For the daytimes sessions, current Next Up Saskatoon participants met up with residents of Regina and area as well as Tishemia Tootoosis, Next Up alumnus who travelled all the way from Lloydminster to take part! The sessions’ facilitators created a rich learning environment in exploring how communities, who are passionate about social and environmental justice, can use specific tools and actions to challenge particular pervasive narratives while also collaborating towards positive solutions. On Saturday, Simon Enoch – Director of the Canadian Centre for Policy Alternatives Saskatchewan Office – introduced the historical and contemporary expressions of conservative thought and how progressive groups can better understand conservatism as a politics of reaction. Seth Klein continued along this stream of thought by demystifying economics and highlighting how current systems continue to perpetuate inequity and injustice. By the end of his session, participants were debating different conservative assumptions on economics with great gusto!
Sunday was filled with energy and heart as participants engaged in conversations on environmental/ climate justice and the intersectionalities with Indigenous rights and opposition to resource extraction economies.
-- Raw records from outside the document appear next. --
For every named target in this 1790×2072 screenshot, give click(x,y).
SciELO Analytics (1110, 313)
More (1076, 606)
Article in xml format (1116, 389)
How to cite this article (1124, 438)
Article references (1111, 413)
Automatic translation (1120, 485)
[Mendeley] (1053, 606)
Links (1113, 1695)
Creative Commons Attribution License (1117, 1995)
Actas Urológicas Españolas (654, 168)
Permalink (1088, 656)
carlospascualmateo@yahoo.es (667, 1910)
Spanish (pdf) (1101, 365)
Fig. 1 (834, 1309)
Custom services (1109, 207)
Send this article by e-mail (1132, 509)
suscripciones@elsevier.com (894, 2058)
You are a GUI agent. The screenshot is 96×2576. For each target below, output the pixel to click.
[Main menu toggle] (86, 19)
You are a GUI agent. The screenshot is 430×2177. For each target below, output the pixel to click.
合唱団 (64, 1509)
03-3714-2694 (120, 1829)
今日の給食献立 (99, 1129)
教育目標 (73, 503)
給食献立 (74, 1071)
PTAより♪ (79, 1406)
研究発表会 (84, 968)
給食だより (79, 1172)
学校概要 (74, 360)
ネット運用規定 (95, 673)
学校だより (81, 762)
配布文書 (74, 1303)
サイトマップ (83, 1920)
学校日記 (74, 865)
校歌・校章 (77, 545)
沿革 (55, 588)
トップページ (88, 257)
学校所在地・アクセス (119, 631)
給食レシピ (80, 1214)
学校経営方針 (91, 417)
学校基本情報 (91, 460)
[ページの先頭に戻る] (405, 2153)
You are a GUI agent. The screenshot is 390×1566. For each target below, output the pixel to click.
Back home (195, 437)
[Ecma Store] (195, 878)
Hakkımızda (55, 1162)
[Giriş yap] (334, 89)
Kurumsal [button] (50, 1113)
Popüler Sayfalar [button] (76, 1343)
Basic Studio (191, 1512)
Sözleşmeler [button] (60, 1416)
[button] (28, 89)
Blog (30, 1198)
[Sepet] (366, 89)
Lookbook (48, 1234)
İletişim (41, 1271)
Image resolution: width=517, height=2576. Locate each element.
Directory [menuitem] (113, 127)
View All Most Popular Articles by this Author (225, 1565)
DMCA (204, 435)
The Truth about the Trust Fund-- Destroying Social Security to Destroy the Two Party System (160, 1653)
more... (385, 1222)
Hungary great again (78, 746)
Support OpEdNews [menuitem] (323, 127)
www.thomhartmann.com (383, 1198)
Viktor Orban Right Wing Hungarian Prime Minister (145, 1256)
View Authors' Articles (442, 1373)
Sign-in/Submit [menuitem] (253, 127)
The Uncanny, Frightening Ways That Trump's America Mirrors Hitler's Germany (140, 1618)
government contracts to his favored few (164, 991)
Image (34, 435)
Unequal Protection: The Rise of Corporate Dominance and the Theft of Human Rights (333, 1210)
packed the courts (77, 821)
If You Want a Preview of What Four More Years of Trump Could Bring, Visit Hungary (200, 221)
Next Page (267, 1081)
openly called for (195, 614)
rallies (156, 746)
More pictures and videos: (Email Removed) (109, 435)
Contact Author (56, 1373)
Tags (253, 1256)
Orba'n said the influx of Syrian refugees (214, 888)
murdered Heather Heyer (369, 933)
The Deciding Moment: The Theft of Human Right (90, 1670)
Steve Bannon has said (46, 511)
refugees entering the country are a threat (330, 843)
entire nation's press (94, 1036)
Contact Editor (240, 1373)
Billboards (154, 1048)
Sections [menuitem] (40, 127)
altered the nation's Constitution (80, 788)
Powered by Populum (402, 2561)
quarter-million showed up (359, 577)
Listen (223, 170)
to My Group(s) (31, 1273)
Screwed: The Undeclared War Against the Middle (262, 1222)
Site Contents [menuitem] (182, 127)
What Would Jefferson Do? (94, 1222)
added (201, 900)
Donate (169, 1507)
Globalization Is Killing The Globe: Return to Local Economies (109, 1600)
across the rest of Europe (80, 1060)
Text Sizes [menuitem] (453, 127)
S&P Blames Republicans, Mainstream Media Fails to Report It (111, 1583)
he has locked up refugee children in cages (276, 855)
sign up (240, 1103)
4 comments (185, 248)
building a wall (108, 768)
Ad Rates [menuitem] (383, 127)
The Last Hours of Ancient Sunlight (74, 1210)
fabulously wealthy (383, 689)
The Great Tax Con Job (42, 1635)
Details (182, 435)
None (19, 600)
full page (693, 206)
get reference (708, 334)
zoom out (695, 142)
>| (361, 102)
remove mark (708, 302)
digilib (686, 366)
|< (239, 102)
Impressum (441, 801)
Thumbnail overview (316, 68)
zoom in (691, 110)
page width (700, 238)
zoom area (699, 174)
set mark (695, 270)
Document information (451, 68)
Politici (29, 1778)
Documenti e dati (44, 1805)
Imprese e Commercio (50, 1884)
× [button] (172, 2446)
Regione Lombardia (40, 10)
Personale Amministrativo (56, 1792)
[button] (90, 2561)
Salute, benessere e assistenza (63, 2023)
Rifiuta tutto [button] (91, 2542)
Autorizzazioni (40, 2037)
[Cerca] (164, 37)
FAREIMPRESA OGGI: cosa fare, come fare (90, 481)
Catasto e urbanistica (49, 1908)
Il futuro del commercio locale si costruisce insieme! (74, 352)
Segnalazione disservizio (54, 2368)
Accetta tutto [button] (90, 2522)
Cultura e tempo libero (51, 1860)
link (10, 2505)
Heather Milton Lightening - community organizer, trainer and facilitator, as well as a founding member of Native Youth Movement – provided insight into the diverse ways honouring Indigenous rights are integral in protecting the environment and climate. Emily Eaton – associate professor in the Department of Geography and Environmental Studies at the University of Regina – and Simon Enoch ended the conference by unpackaging the social life (commodity chain) of fossil fuels in Saskatchewan, namely oil and coal, and the social and environmental implications.
While participants left this conference feeling a multitude of different emotions, many expressed how they felt revitalized and hopeful that change is indeed possible with collective effort, creativity, and community-based initiative.
This rewarding experience would not have been possible without the support of the sponsors: SEIU-West, SGEU Crown Sector, Canadian Centre for Policy Alternatives (CCPA) Saskatchewan Office, Health Advocacy and Research Training Program (HART) University of Regina, Regina Public Interest Research Group (RPIRG), Saskatchewan Council for International Cooperation (SCIC), and Saskatchewan Federation of Labour.